Instructions to follow:
Format the records as a numbered list, starting with their first line and going on through the line that contains "Action: click(x=548, y=421)". Leave out blank lines and pictures.

Provided entries:
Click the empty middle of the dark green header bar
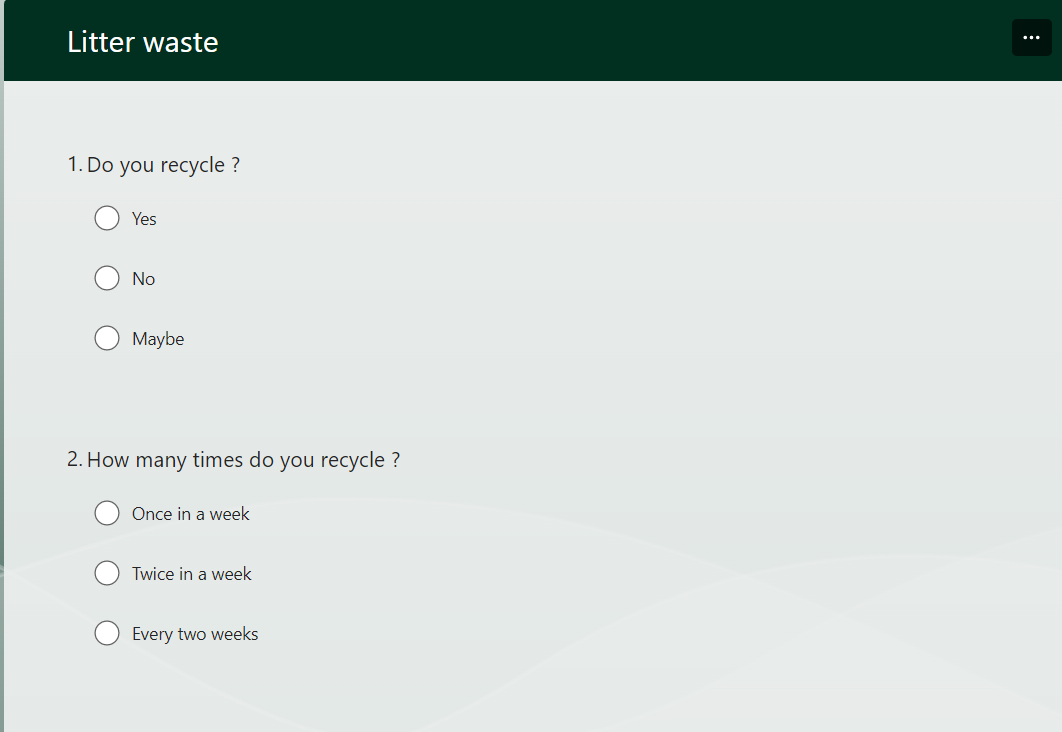This screenshot has height=732, width=1062. [600, 42]
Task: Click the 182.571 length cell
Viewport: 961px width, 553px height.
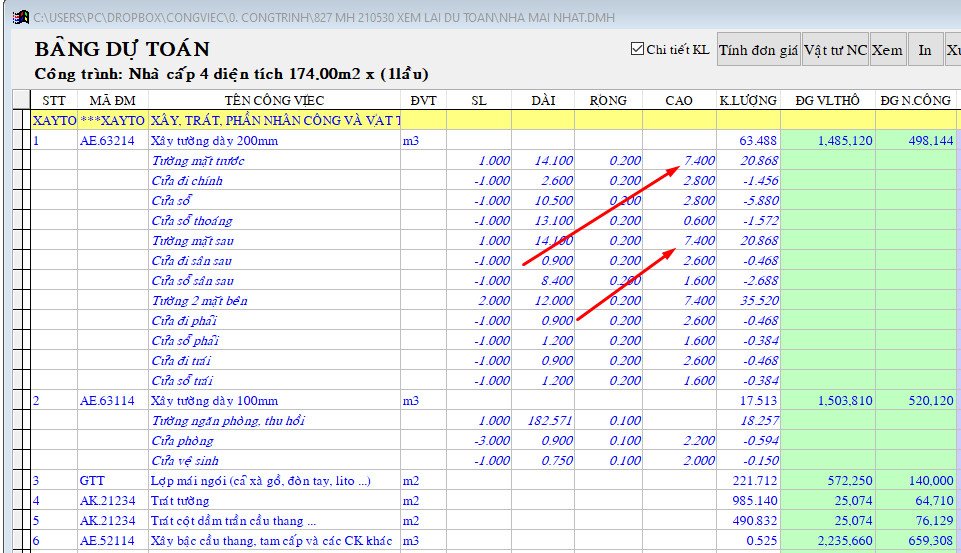Action: click(x=548, y=421)
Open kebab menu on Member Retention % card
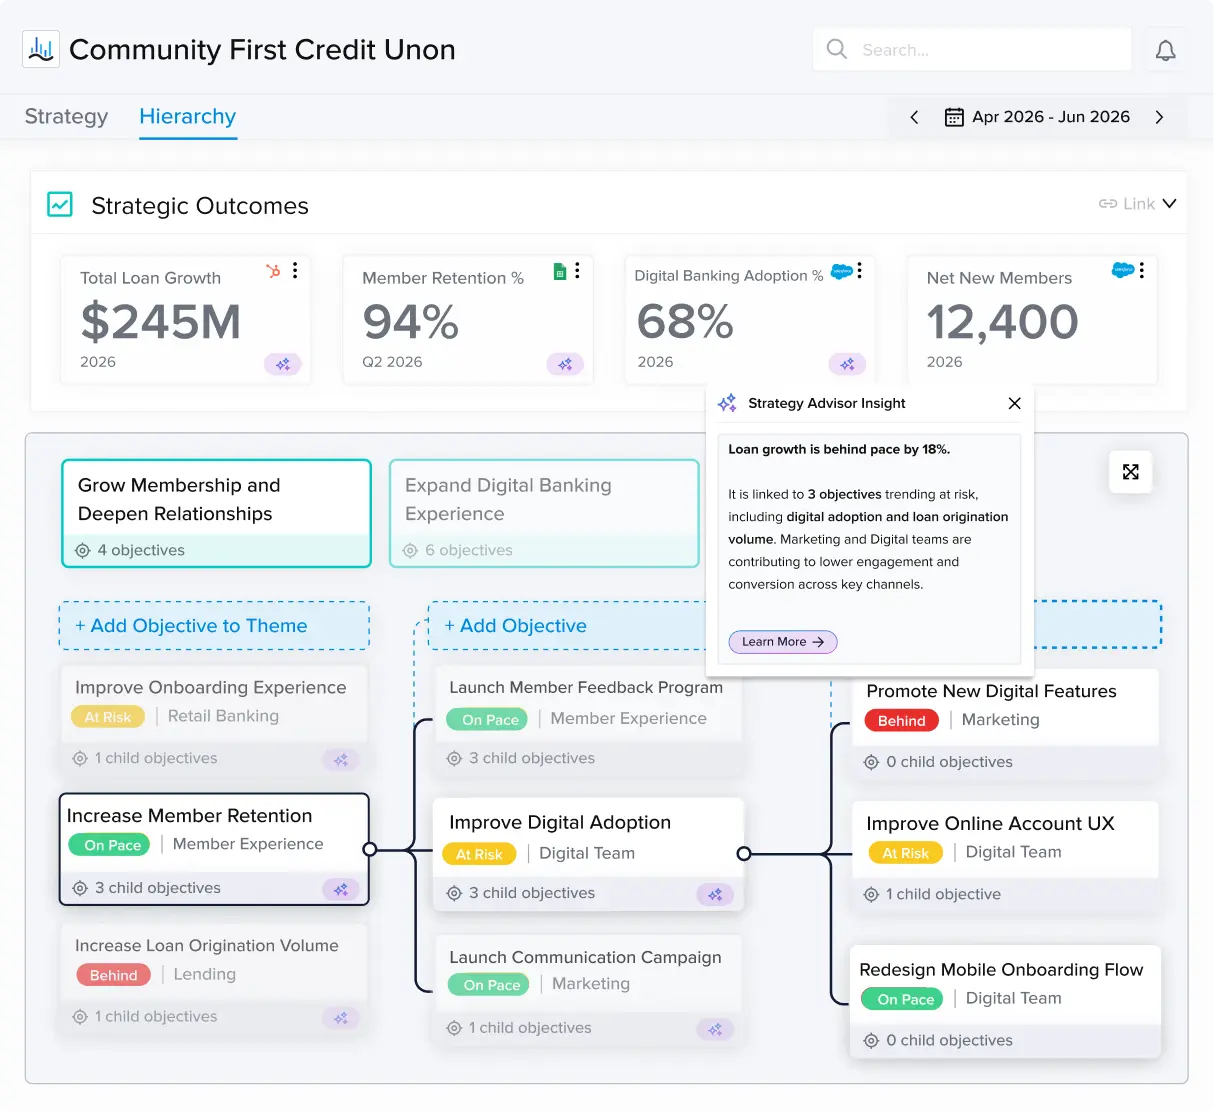The height and width of the screenshot is (1111, 1214). click(577, 270)
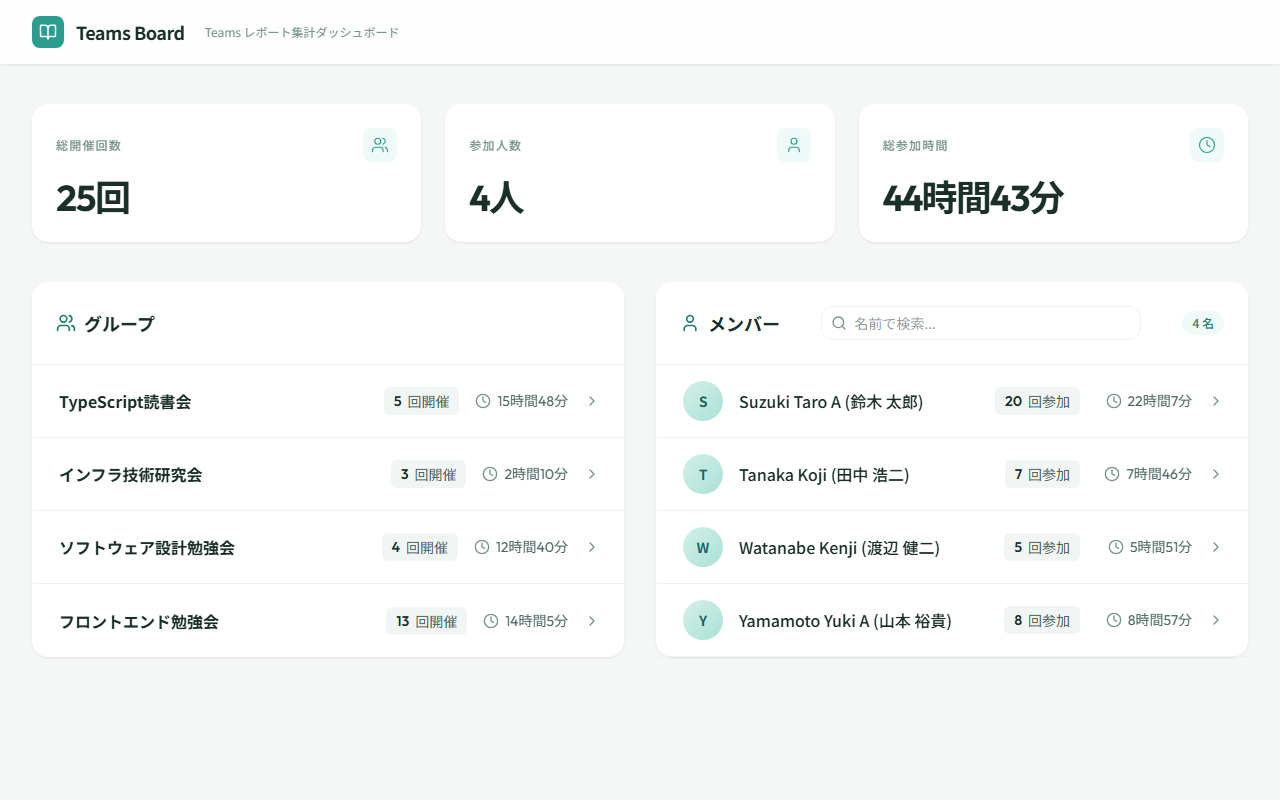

Response:
1. Click the empty middle of the dark green header bar
2. This screenshot has height=732, width=1062. [600, 42]
3. Task: Click the 182.571 length cell
4. Viewport: 961px width, 553px height.
5. Action: click(x=548, y=421)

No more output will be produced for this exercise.